Jak podkreślił, nowa ustawa o prokuraturze nie zmieniła nic w możliwościach i uprawnieniach szefa prokuratury okręgowej co do zmiany postanowienia o odmowie wszczęcia śledztwa. "Również pod rządami starej ustawy taka decyzja w tym samym trybie mogła być uchylona. Teraz mamy więc dalsze czynności sprawdzające, a nie śledztwo w sprawie lub przeciw; nikomu nie przedstawiono żadnych zarzutów - a gdyby do tego miało dojść, to w pierwszej kolejności należałoby wnieść do TK o uchylenie immunitetu sędziego Trybunału. W ramach tych czynności gromadzona jest dokumentacja. Na tym etapie możliwe jest przesłuchiwanie jedynie autorów zawiadomień, ale prokurator uznał, że nie ma takiej potrzeby.

Opozycja żąda wyjaśnień
Decyzja prokuratury, o której w czwartek informował TVN24, oburzyła polityków Platformy. W piątek rano, tuż po rozpoczęciu obrad Sejmu, wiceszef klubu PO Andrzej Halicki wystąpił z wnioskiem o przerwę i zwołanie Konwentu Seniorów. "Klub PO wnosi o zwołanie Konwentu Seniorów i umożliwienie (...) złożenia informacji przez ministra sprawiedliwości i prokuratora generalnego Zbigniewa Ziobro na temat zmiany decyzji prokuratury i prób szantażu wobec prezesa Trybunału Konstytucyjnego, pana sędziego Rzeplińskiego: na jakiej podstawie, jakim prawem i kto wydał decyzję o zmianie postępowania wobec prezesa TK" - mówił Halicki.

Później poinformował, że w tej sprawie wystąpi do marszałka Sejmu Marka Kuchcińskiego z wnioskiem o przedstawienie przez Ziobrę informacji na temat wznowienia postępowania wobec prezesa TK. Jak mówił, rozmawiał już na ten temat z Kuchcińskim. "Marszałek Sejmu poprosił mnie o złożenie tej prośby, tego oczekiwania klubu PO, na piśmie. Konwent odbędzie się prawdopodobnie we wtorek na ten temat, bo sam marszałek poprosi o informacje Zbigniewa Ziobrę. Myślę, że również prezes Kaczyński tą kwestią się zainteresuje, bo w dość dziwacznym świetle stawia to samego prezesa Kaczyńskiego" - zaznaczył Halicki.

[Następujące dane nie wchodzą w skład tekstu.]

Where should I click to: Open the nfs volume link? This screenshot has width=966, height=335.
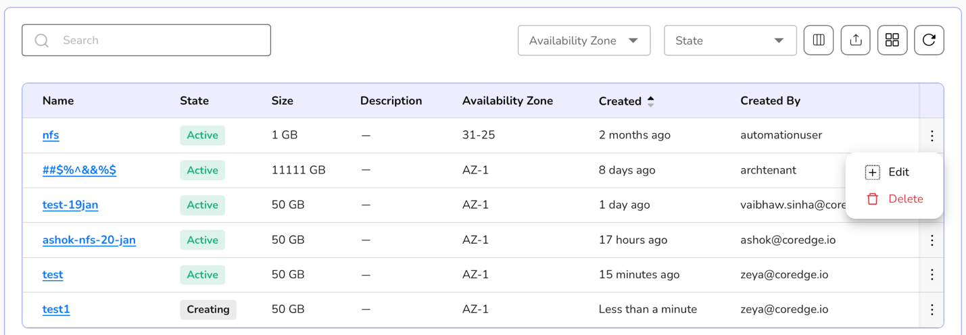51,135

Przypomniał, że również Ziobro brał udział w czwartkowym spotkaniu liderów partii politycznych u marszałka Sejmu, po którym szef PiS deklarował wolę prowadzenia dalszego dialogu z opozycją w sprawie sytuacji wokół Trybunału Konstytucyjnego.

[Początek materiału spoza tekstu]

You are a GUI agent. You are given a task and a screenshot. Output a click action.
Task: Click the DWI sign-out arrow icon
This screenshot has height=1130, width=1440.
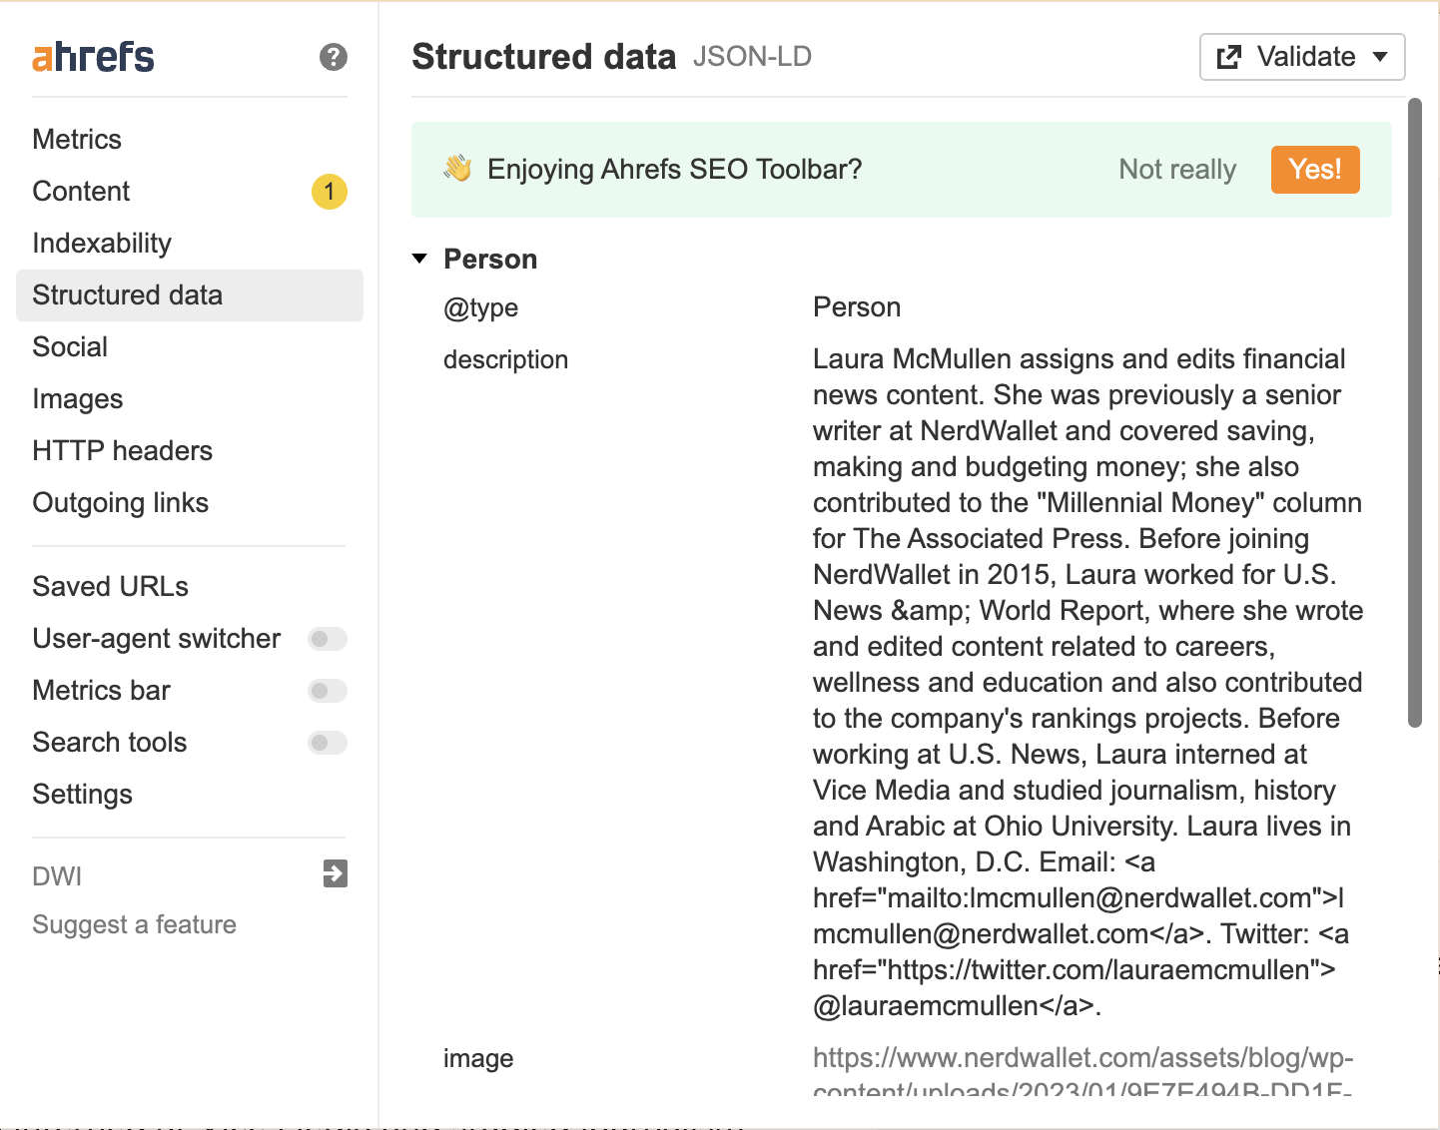pyautogui.click(x=336, y=873)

Lider PO Grzegorz Schetyna, komentując działania stołecznych śledczych wobec Rzeplińskiego, ocenił, że "Polska przyjmuje w życiu publicznym standardy putinowskie". - Nie może tego zrobić inaczej niż przez wszczęcie procedur, któremu temu służą. Do prokuratury wpłynęły zawiadomienia o podejrzeniu popełnieniu przestępstwa przez pana Rzeplińskiego. Prokurator działając na zasadzie i w ramach prawa musiał uruchomić procedurę, która służy weryfikacji zasadności tych zawiadomień - powiedział Ziobro. - Prokuratura w sprawie pana Rzeplińskiego musi działać na zasadzie prawa. Jeżeli ma działać na zasadzie prawa musi wszcząć stosowane postępowanie. W związku z tym, że wpłynęły zawiadomienia prokurator wszczął postępowanie sprawdzające i nie mógł postąpić inaczej - dodał prokurator generalny.

Ziobro zaprzecza
Wymysłem Grzegorza Schetyny nazwał minister sprawiedliwości-prokurator generalny Zbigniew Ziobro twierdzenia szefa PO, jakoby wszczęto postępowanie prokuratorskie przeciwko prezesowi Trybunału Konstytucyjnego Andrzejowi Rzeplińskiemu. - Grzegorz Schetyna wprowadził w błąd opinię publiczną; chciałbym wierzyć, że został przez kogoś wprowadzony w błąd - powiedział Ziobro na zwołanej w MS konferencji prasowej. Dodał, że słowa lidera PO "służą zapewne temu, by zaognić sytuację polityczną w kraju, zamiast zgodnie z wyciągniętą ręką rządu, szukać dialogu i porozumienia".
Ziobro powiedział, że zgodnie prawem warszawska prokuratura wszczęła postępowanie sprawdzające. - Tyle i tylko tyle - oświadczył minister.  (ks/pap)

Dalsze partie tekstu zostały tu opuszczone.